I very well know there are other more pressing things to talk about, so forgive me this digression. As soon as I’m done, you can resume watching today’s episode of As World the Burns.
So, let me begin with something that happened to me about a month ago at Peterson Bros. 1111, a Tacoma pub that the pop-rock band Encumclaw highly recommends. After completing a sandwich called The Brutus (deli meat, thick and grilled), I noticed something odd in the corner of my eye. On the table next to the one I shared with my partner sat three women who were clearly old friends (all were in their early 60s; all in clothes that make the transition from the middle years to the autumn ones comfortable); two were sharing gossip about someone who recently returned to the City of Destiny after a mysterious five-year absence; one was silent and staring at me.
I looked around me to see if something was the matter, but nothing was amiss. My zipper was up. I wasn’t bleeding. Nothing seedy on my phone’s screen. But her eyes remained glued on me. And I kept wondering if something very bad had or was about to happen to me. Then she cracked, leaned toward my table, and said: “I hope you do not mind me asking, but are you going to eat that pickle on your plate?”
I noticed the speared pickle for the first time. It sat at the edge of my plate with a view of its crumbs and the bits of meat that escaped The Brutus. I had no plan to eat it, and so happily offered it to her. And she beamed with joy as she claimed and devoured it. A moment later, her attention was focused on the gossip: Where did that person go? Does anyone know?
While returning to Seattle, I gave what happened at the Peterson Bros. 1111 some thought: Why was it so hard for the stranger to ask for my pickle? Because, in a restaurant, the convention (if not the rule) is to throw what remains on your plate into the trash (even if it’s a heap of untouched fries). You paid for it, you own it, and you are only permitted to do one of two things with it: eat or have the food tossed into a bin. There’s also the idea that eating what’s left on a stranger’s plate is unbecoming and even disgusting. What if the stranger is sick, or has not washed their hands. Do you want to eat all of those unknowns? Better to play it safe and buy your own pickle.
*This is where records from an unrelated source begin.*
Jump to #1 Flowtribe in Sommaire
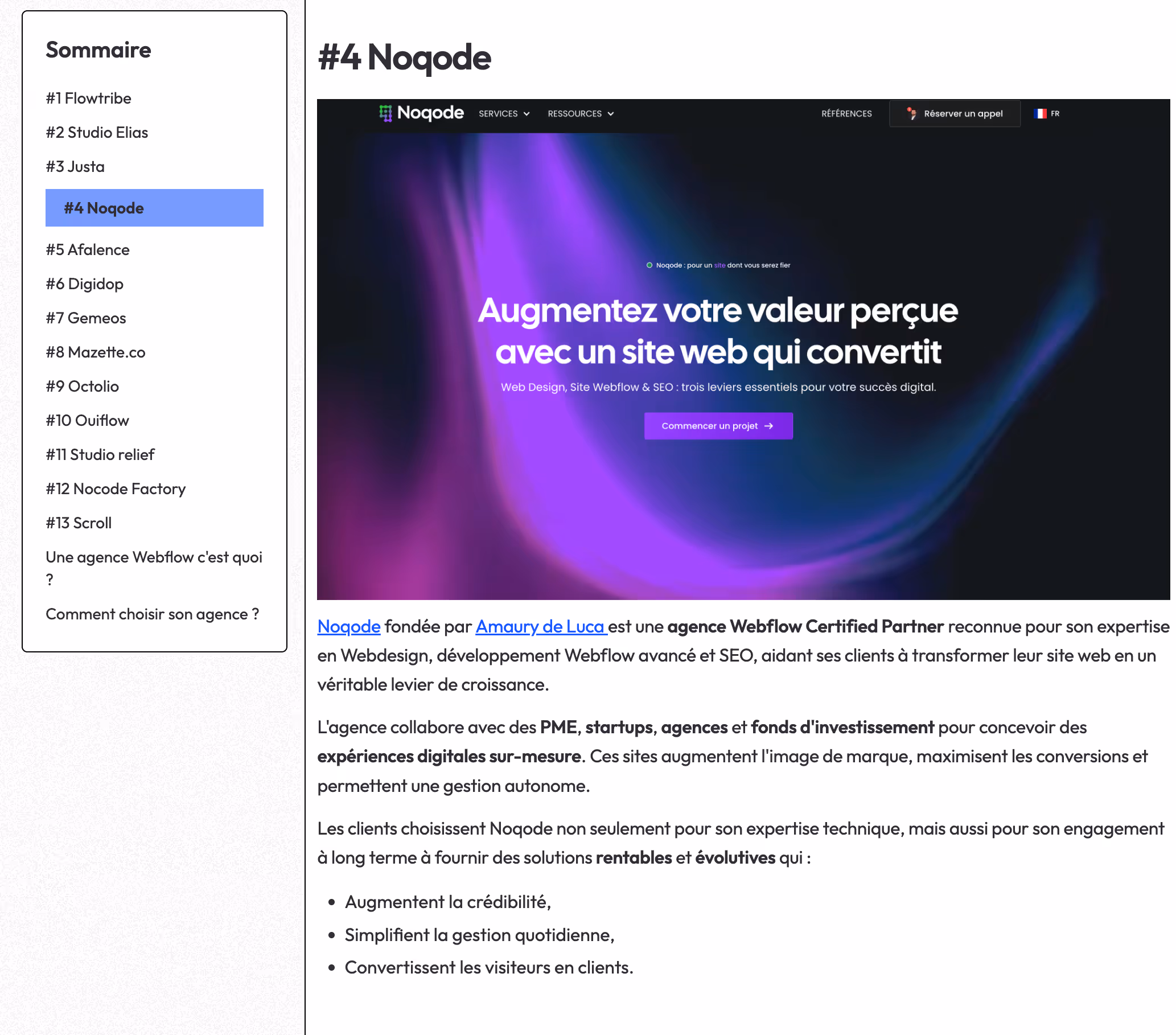This screenshot has height=1035, width=1176. point(89,98)
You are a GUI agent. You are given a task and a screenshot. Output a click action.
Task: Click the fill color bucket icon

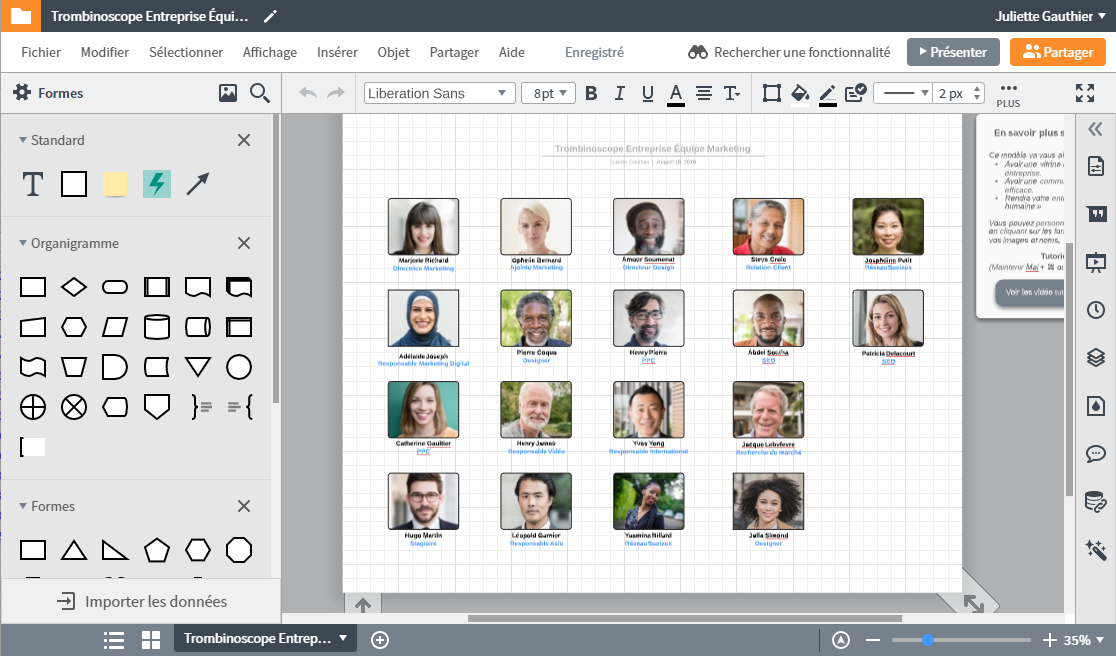pos(799,93)
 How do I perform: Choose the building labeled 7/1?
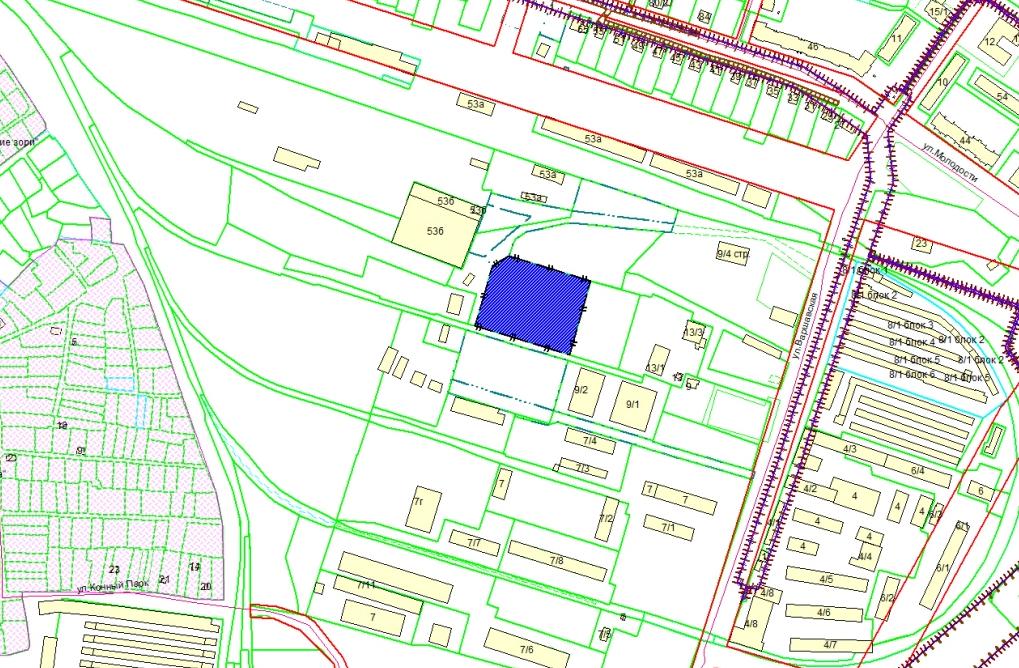(x=669, y=526)
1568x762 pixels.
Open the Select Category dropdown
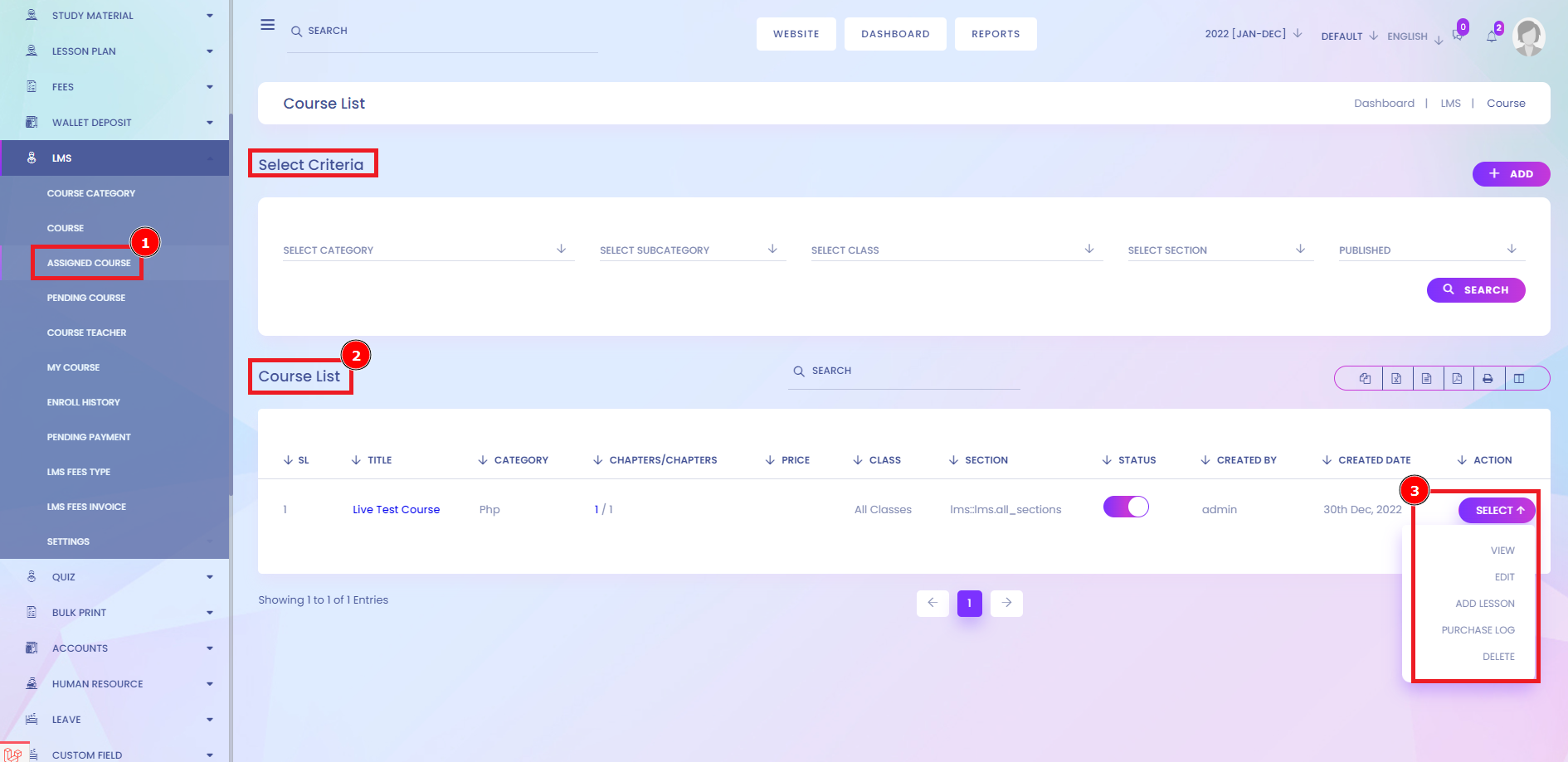[427, 250]
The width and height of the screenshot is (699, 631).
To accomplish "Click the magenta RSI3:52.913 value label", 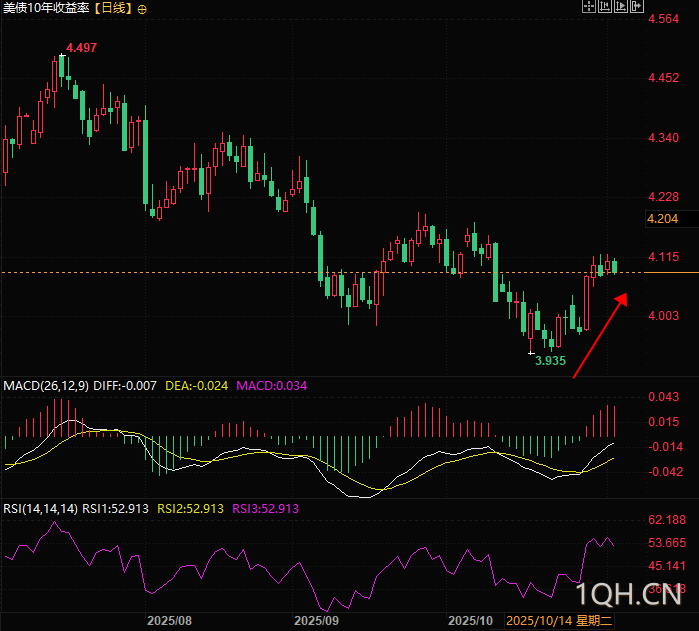I will point(265,509).
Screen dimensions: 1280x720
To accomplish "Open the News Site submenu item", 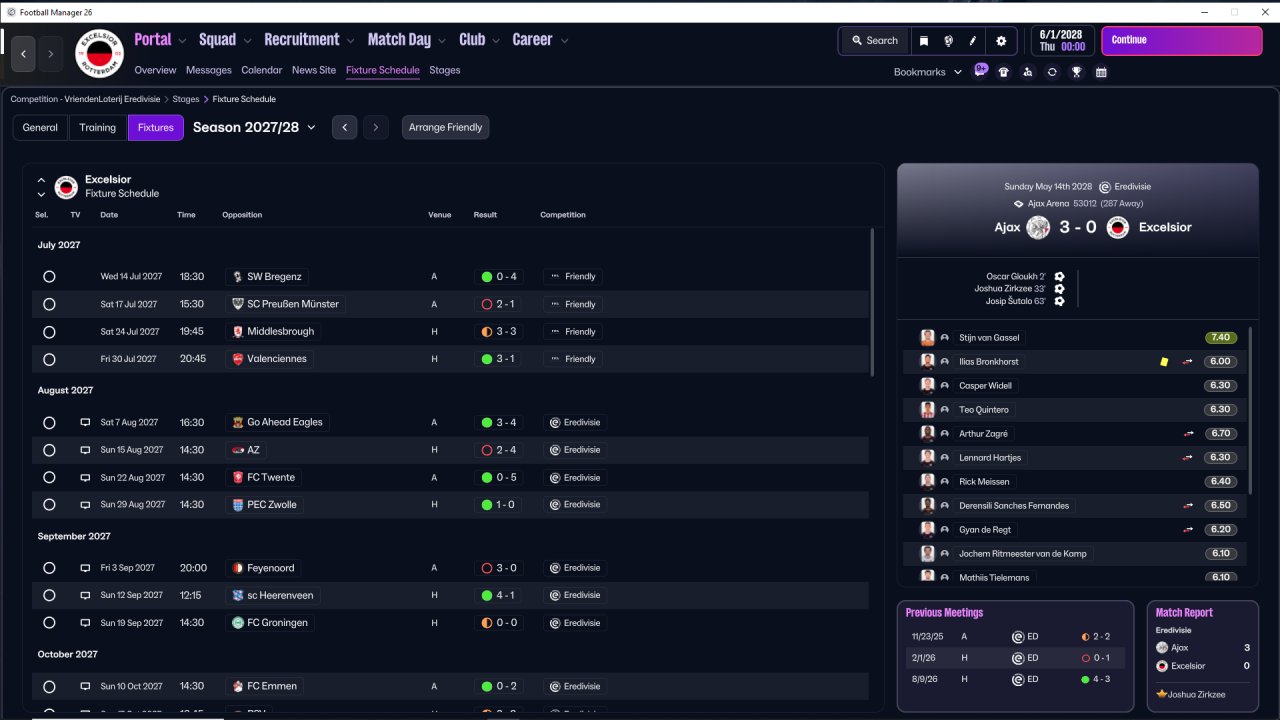I will click(x=314, y=70).
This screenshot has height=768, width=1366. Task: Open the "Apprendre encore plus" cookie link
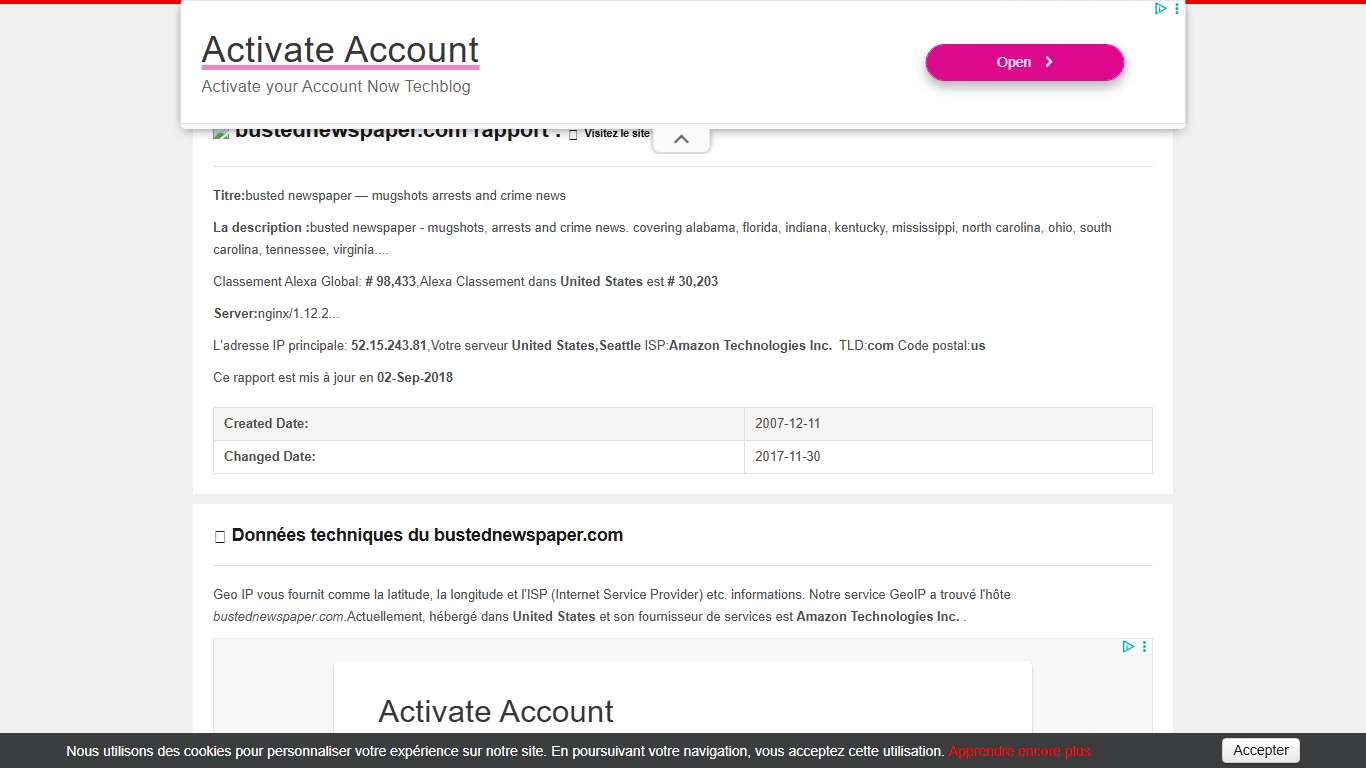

But on close examination we find that the convention (“it’s yours!”) often leads to waste that’s characteristic of an economic system that’s destroying the very environment that made human life possible. As for the yuck factor, no one questions or is revolted by the convention of sharing leftover food with family members or friends. Also we make out with strangers all of the time. Recall this erotic passage from James Joyce’s Ulysses: “Ravished over her I lay, full lips full open, kissed her mouth. Yum. Softly she gave me in my mouth the seedcake warm and chewed. Mawkish pulp her mouth had mumbled sweet and sour with spittle. Joy: I ate it: joy.” Something like this happened to many of you last Friday night, and there was nothing yucky about it.
Now let’s jump forward to Friday, October 26. After a quick drink, I’m walking out of the cosy Stars Brass Works Lounge (great basic burgers, great mix of music, great bartenders) in Georgetown. Near the door, however, something catches the corner of my eye: a few abandoned tater tots in a red checkered basket liner. My instinct is to grab one or two and pop them into my mouth. But I can’t. I lack the will to break the convention. I’ll look like a madman to anyone who catches me in the act. What’s wrong with that guy? Does he also pick up and smoke discarded cigarette butts? I leave the lounge with a sense of embarrassment—maybe someone noticed my hesitation and determined exactly what was on my mind.
But if you give it some thought, it will not be that hard to imagine a restaurant that breaks with this irrational convention by simply stating, on its menu, that along with what one orders, one is free to eat what’s left on another person’s plate—or to offer what’s left on yours to someone else. But such an establishment, as reasonable as it might be, is likely never to leave that continuously frustrated region of our dreams called Utopia.
Now back to the news of a world that can only be described as dystopian.